Aegis Devlog 6 and a Side Project

An Aegis Update 

Well, strapping that UI together for the demo/tester missions sure was a lot more involved than I thought it would be. It's funny how sometimes things are actually very easy to implement even though they sound hard. Customizable palettes for units was very easy to implement and took maybe half an hour of fiddling around, but some of the more finicky data handling things like "swap this pilot's mech for another one" takes much longer, but after a good deal of finicking it came together.

Interface sound effects are also mostly good to go, still playing with a few varieties here and there to see what fits best. Handling the four audio buses and volumes is a delicate balancing act.

Along the way I also resolved two problems that have been plaguing me- or at least were slightly annoying.  

The first was a consistent issue I had with tooltips. Something is up with how Godot handles tooltips, and to get my own panels looking the way I wanted to I needed to overrwrite the built in method. This led to a second problem which was sizing the windows correctly for dynamic text- which was resolved by using PanelContainers to adjust size to the text given. However, after not long of this I noticed another fault, which was a grayish window popping up for maybe a few frames before being filled in with the custom tooltip. After weeks of tinkering and searching around for solutions, it seems like this is something to do with the way Godot 4 processes tooltips natively, so the best solution was to completely overrwrite its tooltips and write in my own- which have come out quite nicely so far with none of the strange popup issue. 

The second problem was one with the VFX getting hung up while the AI was thinking, which turned out to be a relatively easy solution with just a few calls to await get_tree().process_frame here and there. It's fractionally slower during the AI's turns now but the smooth effects and lack of jitter are well worth the cost. 

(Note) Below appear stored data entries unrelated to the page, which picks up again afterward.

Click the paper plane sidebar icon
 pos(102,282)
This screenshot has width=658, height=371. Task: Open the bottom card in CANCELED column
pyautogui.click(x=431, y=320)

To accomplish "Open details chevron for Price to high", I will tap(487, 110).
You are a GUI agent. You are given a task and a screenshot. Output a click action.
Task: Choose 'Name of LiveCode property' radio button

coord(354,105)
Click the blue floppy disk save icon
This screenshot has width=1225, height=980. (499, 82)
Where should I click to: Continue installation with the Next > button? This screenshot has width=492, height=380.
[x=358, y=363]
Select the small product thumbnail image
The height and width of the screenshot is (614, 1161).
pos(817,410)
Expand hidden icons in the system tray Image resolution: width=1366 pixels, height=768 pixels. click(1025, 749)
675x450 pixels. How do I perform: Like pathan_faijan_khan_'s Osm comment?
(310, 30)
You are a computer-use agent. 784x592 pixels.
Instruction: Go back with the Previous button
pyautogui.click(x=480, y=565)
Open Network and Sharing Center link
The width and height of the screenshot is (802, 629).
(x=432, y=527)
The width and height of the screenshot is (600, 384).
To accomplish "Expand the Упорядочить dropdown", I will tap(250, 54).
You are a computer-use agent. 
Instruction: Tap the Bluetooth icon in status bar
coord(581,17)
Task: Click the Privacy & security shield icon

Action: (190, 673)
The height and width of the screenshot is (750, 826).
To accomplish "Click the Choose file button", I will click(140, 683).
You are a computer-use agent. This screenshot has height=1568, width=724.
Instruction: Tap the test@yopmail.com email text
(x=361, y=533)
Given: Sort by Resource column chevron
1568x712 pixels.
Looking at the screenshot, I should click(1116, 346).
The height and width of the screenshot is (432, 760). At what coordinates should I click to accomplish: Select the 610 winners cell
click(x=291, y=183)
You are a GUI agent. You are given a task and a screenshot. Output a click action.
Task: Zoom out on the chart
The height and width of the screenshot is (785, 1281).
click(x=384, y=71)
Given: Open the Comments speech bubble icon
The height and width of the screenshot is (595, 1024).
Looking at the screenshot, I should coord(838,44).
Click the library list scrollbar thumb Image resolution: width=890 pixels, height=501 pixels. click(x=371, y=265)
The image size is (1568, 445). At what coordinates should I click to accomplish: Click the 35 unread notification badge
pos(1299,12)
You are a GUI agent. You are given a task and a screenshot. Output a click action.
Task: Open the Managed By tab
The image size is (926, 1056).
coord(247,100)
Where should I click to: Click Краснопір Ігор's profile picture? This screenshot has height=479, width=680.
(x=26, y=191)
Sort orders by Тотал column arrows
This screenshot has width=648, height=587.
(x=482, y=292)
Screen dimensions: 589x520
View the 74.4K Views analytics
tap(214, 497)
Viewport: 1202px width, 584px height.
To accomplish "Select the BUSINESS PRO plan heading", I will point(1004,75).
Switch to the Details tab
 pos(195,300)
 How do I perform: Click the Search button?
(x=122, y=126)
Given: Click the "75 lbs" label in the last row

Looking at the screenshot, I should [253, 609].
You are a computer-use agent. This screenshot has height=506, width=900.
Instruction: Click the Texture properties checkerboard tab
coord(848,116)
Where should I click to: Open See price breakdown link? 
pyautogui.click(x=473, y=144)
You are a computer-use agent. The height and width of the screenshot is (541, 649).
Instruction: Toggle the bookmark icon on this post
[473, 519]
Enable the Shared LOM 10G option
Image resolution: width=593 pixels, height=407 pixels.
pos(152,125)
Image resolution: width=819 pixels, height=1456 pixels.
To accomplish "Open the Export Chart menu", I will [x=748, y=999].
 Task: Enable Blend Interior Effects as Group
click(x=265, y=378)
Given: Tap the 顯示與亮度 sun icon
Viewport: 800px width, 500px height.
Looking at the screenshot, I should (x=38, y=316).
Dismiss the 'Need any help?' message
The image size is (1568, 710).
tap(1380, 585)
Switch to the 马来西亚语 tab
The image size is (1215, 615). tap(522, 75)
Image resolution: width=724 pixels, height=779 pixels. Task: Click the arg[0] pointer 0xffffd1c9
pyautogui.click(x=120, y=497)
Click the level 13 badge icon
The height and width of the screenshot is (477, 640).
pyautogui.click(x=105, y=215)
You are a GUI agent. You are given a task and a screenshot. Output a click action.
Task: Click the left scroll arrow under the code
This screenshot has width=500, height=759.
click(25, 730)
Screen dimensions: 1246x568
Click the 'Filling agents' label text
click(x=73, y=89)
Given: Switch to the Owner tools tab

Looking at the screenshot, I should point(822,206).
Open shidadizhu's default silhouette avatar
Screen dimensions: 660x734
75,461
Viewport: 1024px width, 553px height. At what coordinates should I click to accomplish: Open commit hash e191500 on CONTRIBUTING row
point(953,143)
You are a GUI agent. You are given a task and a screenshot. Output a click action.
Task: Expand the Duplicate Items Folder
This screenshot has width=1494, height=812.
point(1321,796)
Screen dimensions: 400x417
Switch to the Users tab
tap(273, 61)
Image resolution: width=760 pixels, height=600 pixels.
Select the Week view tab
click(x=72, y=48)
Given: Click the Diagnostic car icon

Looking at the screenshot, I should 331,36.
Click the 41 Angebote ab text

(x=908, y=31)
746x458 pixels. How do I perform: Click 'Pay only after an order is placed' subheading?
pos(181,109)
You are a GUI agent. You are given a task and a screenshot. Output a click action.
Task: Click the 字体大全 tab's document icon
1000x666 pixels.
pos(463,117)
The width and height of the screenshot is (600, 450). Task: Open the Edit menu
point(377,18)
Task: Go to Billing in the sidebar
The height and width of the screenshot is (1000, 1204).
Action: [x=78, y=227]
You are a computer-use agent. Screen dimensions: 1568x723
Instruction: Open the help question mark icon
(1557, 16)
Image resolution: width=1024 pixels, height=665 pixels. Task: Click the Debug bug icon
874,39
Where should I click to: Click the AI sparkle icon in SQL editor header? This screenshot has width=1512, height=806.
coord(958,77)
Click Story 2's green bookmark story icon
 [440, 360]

Progress has been on pause for a few weeks as I chew over a few mechanical questions that I haven't quite sorted out yet and hammer out more animations and sprite work. I've also been tinkering with some of the art redraw but am not quite ready to share that progress as it's still looking rough to my eyes. Additionally, the development of the strategic layer has started and I've figured out how to get a global 3D map and generate locations and such on it- which will be exciting once I have something that looks good enough to show off.

IN THE MEANTIME 

I have so, so many projects sitting in my godot workspace. Some of them are just procedural tweaking or little tests and probably 70% of them are me iterating and getting better and better at working with interactive fiction games. Specifically the journey started with recreating command parsers and Zork-style dungeon explorers which quickly became very involved as I discovered the challenges of hand-coding JSON files of dialogue and use case trees. 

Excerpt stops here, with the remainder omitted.